THE PROBLEM: Rewrite the entries below with every "GUI agent" swapped for "interface agent", keeping everything else the same.

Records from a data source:
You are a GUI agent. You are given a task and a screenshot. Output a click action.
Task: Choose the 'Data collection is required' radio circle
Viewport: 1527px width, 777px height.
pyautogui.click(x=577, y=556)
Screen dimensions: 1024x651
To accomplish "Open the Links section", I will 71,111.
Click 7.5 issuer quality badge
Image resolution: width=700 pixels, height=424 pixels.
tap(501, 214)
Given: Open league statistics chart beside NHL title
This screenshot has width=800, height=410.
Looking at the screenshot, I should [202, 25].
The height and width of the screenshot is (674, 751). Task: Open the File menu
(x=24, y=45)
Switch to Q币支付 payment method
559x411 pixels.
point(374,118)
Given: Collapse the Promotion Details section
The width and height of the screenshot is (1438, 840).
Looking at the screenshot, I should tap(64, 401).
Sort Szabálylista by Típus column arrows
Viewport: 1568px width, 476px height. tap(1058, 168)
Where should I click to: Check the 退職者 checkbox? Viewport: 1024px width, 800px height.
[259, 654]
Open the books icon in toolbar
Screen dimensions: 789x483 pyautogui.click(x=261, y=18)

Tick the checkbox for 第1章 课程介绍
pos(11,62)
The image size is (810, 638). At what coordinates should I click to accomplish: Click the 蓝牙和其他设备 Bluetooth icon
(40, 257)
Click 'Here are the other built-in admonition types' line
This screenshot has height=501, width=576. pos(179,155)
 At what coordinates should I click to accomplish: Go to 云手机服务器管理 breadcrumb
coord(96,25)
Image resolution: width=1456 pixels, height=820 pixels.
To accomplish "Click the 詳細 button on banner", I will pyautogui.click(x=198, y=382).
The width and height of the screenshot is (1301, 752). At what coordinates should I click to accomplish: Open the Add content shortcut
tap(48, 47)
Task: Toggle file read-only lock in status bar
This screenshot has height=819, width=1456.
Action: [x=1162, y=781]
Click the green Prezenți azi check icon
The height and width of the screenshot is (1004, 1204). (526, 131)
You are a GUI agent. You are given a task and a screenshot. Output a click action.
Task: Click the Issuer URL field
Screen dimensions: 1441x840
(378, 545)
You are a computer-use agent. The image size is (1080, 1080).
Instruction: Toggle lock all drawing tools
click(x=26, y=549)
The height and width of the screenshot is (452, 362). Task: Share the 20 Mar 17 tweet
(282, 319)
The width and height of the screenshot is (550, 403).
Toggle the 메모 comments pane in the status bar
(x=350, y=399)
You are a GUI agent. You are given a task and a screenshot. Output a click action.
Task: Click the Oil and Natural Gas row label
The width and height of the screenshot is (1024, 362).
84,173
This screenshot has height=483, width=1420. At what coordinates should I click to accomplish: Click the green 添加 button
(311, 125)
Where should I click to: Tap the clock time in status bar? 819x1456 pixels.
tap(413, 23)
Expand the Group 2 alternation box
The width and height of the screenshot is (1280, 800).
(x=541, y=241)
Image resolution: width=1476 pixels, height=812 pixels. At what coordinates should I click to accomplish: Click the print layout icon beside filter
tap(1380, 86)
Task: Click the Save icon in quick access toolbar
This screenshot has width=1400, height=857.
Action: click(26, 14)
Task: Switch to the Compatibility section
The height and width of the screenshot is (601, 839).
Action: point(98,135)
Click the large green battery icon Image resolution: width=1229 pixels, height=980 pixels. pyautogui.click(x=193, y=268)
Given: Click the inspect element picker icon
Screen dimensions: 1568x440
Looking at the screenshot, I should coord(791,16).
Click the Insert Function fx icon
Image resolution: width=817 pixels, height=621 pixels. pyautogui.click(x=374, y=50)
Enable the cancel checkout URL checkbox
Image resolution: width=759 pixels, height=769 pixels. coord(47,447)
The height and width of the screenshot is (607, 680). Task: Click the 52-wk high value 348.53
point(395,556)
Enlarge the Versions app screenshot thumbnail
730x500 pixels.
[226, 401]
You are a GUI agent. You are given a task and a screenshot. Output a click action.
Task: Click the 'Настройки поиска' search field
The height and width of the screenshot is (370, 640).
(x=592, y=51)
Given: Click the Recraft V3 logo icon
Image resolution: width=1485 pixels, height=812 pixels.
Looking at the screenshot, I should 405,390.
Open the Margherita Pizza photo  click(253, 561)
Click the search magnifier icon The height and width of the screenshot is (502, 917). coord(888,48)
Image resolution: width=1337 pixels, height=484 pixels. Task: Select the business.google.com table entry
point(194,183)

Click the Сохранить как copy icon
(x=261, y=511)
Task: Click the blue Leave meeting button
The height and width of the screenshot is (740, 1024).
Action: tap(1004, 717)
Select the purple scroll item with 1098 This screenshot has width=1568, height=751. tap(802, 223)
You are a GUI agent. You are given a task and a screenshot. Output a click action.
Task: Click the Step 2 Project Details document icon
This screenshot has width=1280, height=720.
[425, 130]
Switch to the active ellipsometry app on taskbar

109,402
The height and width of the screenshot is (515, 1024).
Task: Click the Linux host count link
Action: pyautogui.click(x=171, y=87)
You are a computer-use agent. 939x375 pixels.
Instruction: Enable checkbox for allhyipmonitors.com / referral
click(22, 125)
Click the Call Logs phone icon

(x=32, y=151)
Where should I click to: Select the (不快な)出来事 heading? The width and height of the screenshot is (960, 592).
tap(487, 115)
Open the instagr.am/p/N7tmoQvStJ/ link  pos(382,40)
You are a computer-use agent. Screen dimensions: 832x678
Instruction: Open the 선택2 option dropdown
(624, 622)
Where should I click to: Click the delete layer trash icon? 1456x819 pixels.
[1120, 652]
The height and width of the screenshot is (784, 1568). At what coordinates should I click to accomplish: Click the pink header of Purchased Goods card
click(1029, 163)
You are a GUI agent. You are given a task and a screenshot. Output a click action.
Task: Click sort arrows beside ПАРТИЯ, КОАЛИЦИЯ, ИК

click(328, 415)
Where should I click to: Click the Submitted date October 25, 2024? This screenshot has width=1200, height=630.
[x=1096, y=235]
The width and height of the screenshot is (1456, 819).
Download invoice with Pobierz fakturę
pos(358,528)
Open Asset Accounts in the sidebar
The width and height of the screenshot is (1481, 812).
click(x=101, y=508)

RESULT OF THE TASK:
You are a interface agent. You are given a task and a screenshot. Output a click action.
Task: Choose the 'Data collection is required' radio circle
Viewport: 1527px width, 777px height.
pyautogui.click(x=577, y=556)
Screen dimensions: 1024x651
To accomplish "Open the Links section", I will 71,111.
Click 7.5 issuer quality badge
Image resolution: width=700 pixels, height=424 pixels.
tap(501, 214)
Given: Open league statistics chart beside NHL title
This screenshot has width=800, height=410.
Looking at the screenshot, I should [202, 25].
The height and width of the screenshot is (674, 751). Task: Open the File menu
(x=24, y=45)
Switch to Q币支付 payment method
559x411 pixels.
point(374,118)
Given: Collapse the Promotion Details section
The width and height of the screenshot is (1438, 840).
Looking at the screenshot, I should tap(64, 401).
Sort Szabálylista by Típus column arrows
Viewport: 1568px width, 476px height. tap(1058, 168)
Where should I click to: Check the 退職者 checkbox? Viewport: 1024px width, 800px height.
[259, 654]
Open the books icon in toolbar
Screen dimensions: 789x483 pyautogui.click(x=261, y=18)

Tick the checkbox for 第1章 课程介绍
pos(11,62)
The image size is (810, 638). At what coordinates should I click to accomplish: Click the 蓝牙和其他设备 Bluetooth icon
(40, 257)
Click 'Here are the other built-in admonition types' line
This screenshot has height=501, width=576. pos(179,155)
 At what coordinates should I click to accomplish: Go to 云手机服务器管理 breadcrumb
coord(96,25)
Image resolution: width=1456 pixels, height=820 pixels.
To accomplish "Click the 詳細 button on banner", I will pyautogui.click(x=198, y=382).
The width and height of the screenshot is (1301, 752). At what coordinates should I click to accomplish: Open the Add content shortcut
tap(48, 47)
Task: Toggle file read-only lock in status bar
This screenshot has height=819, width=1456.
Action: [x=1162, y=781]
Click the green Prezenți azi check icon
The height and width of the screenshot is (1004, 1204). (526, 131)
You are a interface agent. You are given a task and a screenshot. Output a click action.
Task: Click the Issuer URL field
Screen dimensions: 1441x840
(378, 545)
You are a computer-use agent. The image size is (1080, 1080).
Instruction: Toggle lock all drawing tools
click(x=26, y=549)
The height and width of the screenshot is (452, 362). Task: Share the 20 Mar 17 tweet
(282, 319)
The width and height of the screenshot is (550, 403).
Toggle the 메모 comments pane in the status bar
(x=350, y=399)
You are a interface agent. You are given a task and a screenshot. Output a click action.
Task: Click the Oil and Natural Gas row label
The width and height of the screenshot is (1024, 362).
84,173
This screenshot has height=483, width=1420. At what coordinates should I click to accomplish: Click the green 添加 button
(311, 125)
Where should I click to: Tap the clock time in status bar? 819x1456 pixels.
tap(413, 23)
Expand the Group 2 alternation box
The width and height of the screenshot is (1280, 800).
(x=541, y=241)
Image resolution: width=1476 pixels, height=812 pixels. At what coordinates should I click to accomplish: Click the print layout icon beside filter
tap(1380, 86)
Task: Click the Save icon in quick access toolbar
This screenshot has width=1400, height=857.
Action: click(26, 14)
Task: Switch to the Compatibility section
The height and width of the screenshot is (601, 839).
Action: point(98,135)
Click the large green battery icon Image resolution: width=1229 pixels, height=980 pixels. pyautogui.click(x=193, y=268)
Given: Click the inspect element picker icon
Screen dimensions: 1568x440
Looking at the screenshot, I should coord(791,16).
Click the Insert Function fx icon
Image resolution: width=817 pixels, height=621 pixels. pyautogui.click(x=374, y=50)
Enable the cancel checkout URL checkbox
Image resolution: width=759 pixels, height=769 pixels. coord(47,447)
The height and width of the screenshot is (607, 680). Task: Click the 52-wk high value 348.53
point(395,556)
Enlarge the Versions app screenshot thumbnail
730x500 pixels.
[226, 401]
You are a interface agent. You are given a task and a screenshot. Output a click action.
Task: Click the 'Настройки поиска' search field
The height and width of the screenshot is (370, 640).
(x=592, y=51)
Given: Click the Recraft V3 logo icon
Image resolution: width=1485 pixels, height=812 pixels.
Looking at the screenshot, I should 405,390.
Open the Margherita Pizza photo  click(253, 561)
Click the search magnifier icon The height and width of the screenshot is (502, 917). coord(888,48)
Image resolution: width=1337 pixels, height=484 pixels. Task: Select the business.google.com table entry
point(194,183)

Click the Сохранить как copy icon
(x=261, y=511)
Task: Click the blue Leave meeting button
The height and width of the screenshot is (740, 1024).
Action: tap(1004, 717)
Select the purple scroll item with 1098 This screenshot has width=1568, height=751. tap(802, 223)
You are a interface agent. You are given a task and a screenshot. Output a click action.
Task: Click the Step 2 Project Details document icon
This screenshot has width=1280, height=720.
[425, 130]
Switch to the active ellipsometry app on taskbar

109,402
The height and width of the screenshot is (515, 1024).
Task: Click the Linux host count link
Action: pyautogui.click(x=171, y=87)
You are a computer-use agent. 939x375 pixels.
Instruction: Enable checkbox for allhyipmonitors.com / referral
click(22, 125)
Click the Call Logs phone icon

(x=32, y=151)
Where should I click to: Select the (不快な)出来事 heading? The width and height of the screenshot is (960, 592).
tap(487, 115)
Open the instagr.am/p/N7tmoQvStJ/ link  pos(382,40)
You are a computer-use agent. Screen dimensions: 832x678
Instruction: Open the 선택2 option dropdown
(624, 622)
Where should I click to: Click the delete layer trash icon? 1456x819 pixels.
[1120, 652]
The height and width of the screenshot is (784, 1568). At what coordinates should I click to accomplish: Click the pink header of Purchased Goods card
click(1029, 163)
You are a interface agent. You are given a task and a screenshot. Output a click action.
Task: Click sort arrows beside ПАРТИЯ, КОАЛИЦИЯ, ИК

click(328, 415)
Where should I click to: Click the Submitted date October 25, 2024? This screenshot has width=1200, height=630.
[x=1096, y=235]
The width and height of the screenshot is (1456, 819).
Download invoice with Pobierz fakturę
pos(358,528)
Open Asset Accounts in the sidebar
The width and height of the screenshot is (1481, 812).
click(x=101, y=508)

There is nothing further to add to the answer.